What the task requires
Answer these questions from the study summary:
(a) In which country were the emergency patients studied?
(b) What percentage of emergency patients were eligible for palliative care?
(c) Which symptom was most reported among eligible patients?

Document extract
# Patient characteristics and palliative care eligibility in public vs. private emergency care: A cross-sectional observational study

**Authors:** Carla Bertelli, Cristina Terzi, Marileise Roberta Fonseca, Felipe Cecílio, Luciana Nucci, Luana Aranha, Paulo de Campos, Fernanda Engelbrecht, Renan Oliveira, Elisa Teixeira Mendes

PMC · DOI: 10.1016/j.clinsp.2025.100859 · 2026-02-06

## TL;DR

This study finds that a significant portion of emergency patients in Brazil are eligible for palliative care, with public hospitals seeing much higher rates than private ones.

## Contribution

The study identifies a high prevalence of palliative care eligibility in public emergency departments and highlights unmet care needs.

## Key findings

- 37.4% of emergency patients were eligible for palliative care.
- Public EDs had 9-fold higher odds of palliative care eligibility compared to private EDs.
- Pain was the most reported symptom among eligible patients despite low opioid use.

Records shown

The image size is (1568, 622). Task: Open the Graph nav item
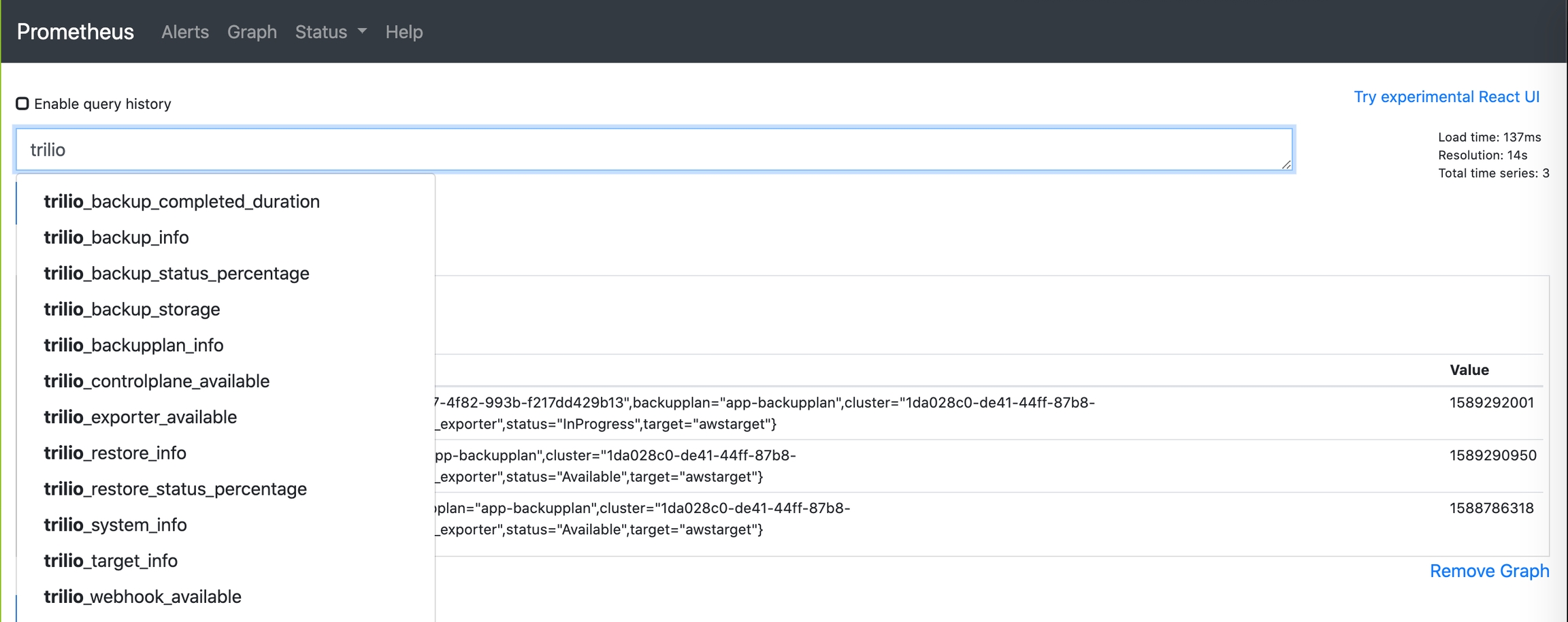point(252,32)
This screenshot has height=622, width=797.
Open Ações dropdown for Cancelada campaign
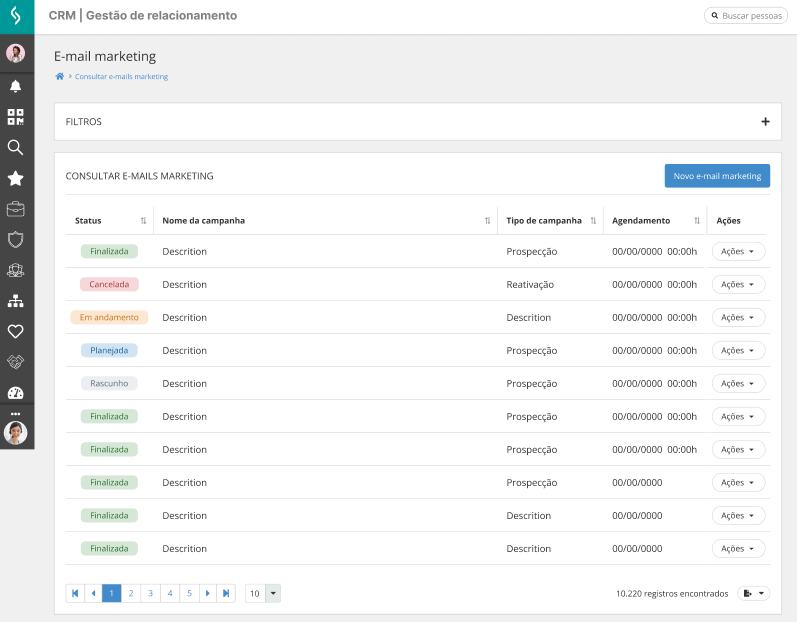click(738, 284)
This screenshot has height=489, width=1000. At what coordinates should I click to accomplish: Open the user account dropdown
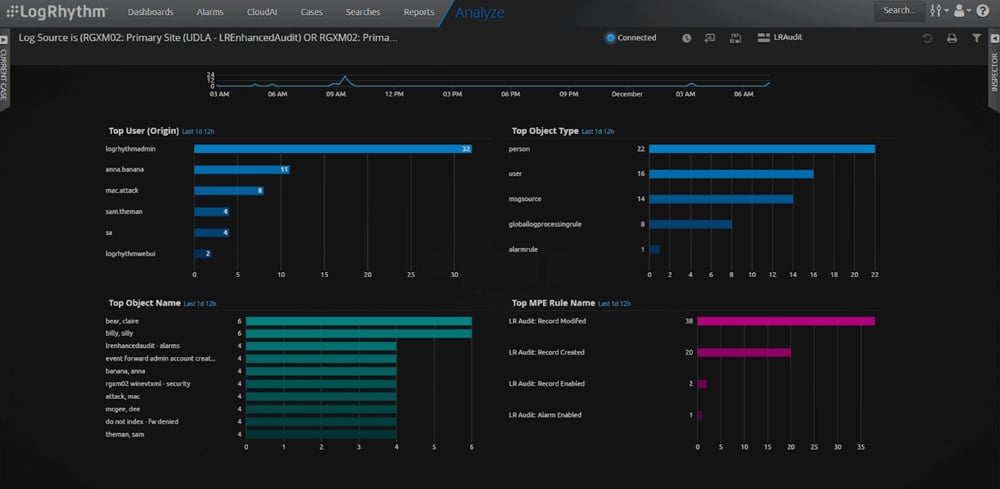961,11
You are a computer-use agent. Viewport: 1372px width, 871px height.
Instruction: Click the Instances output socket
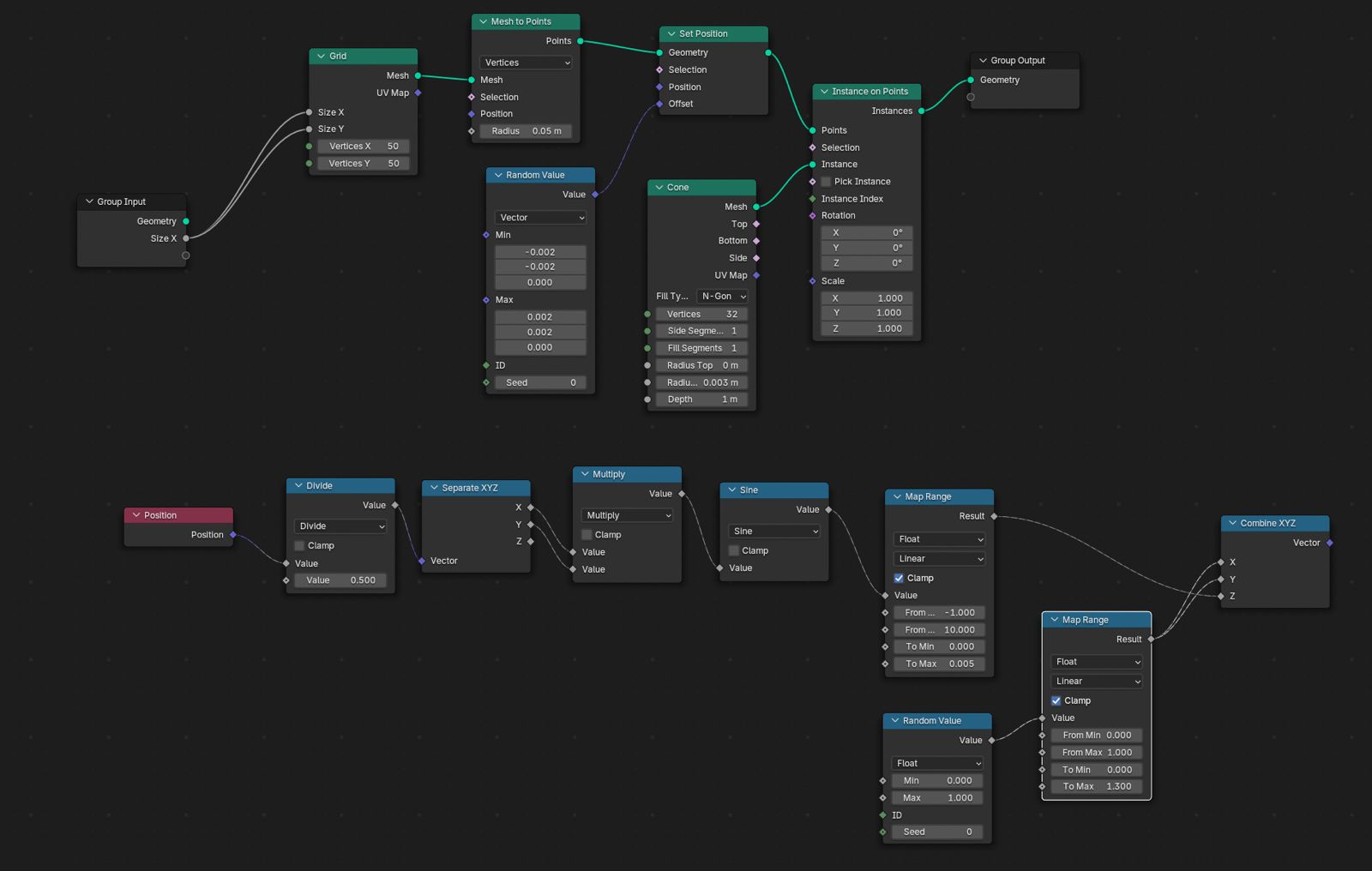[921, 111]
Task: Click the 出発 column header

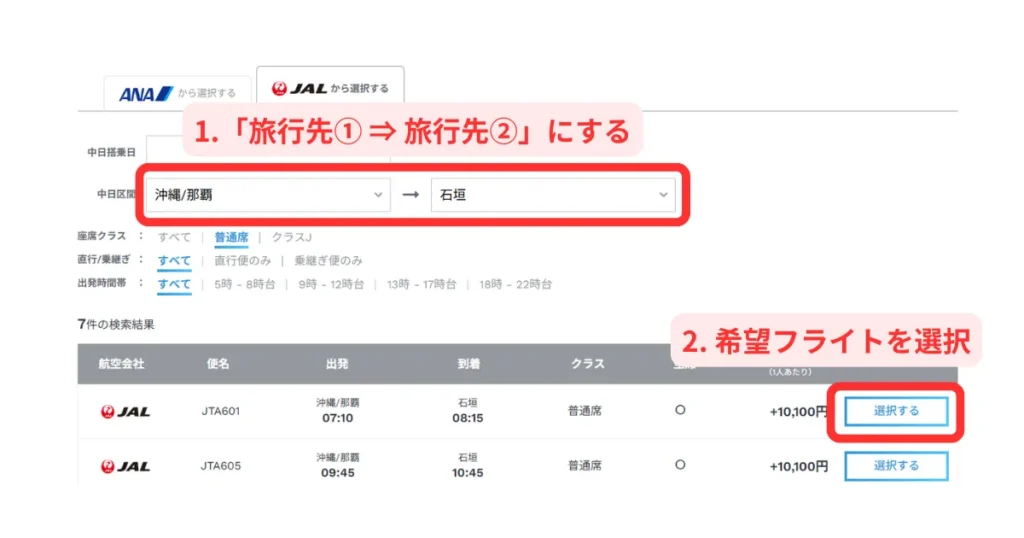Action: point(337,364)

Result for this task
(a) Brazil
(b) 37.4%
(c) Pain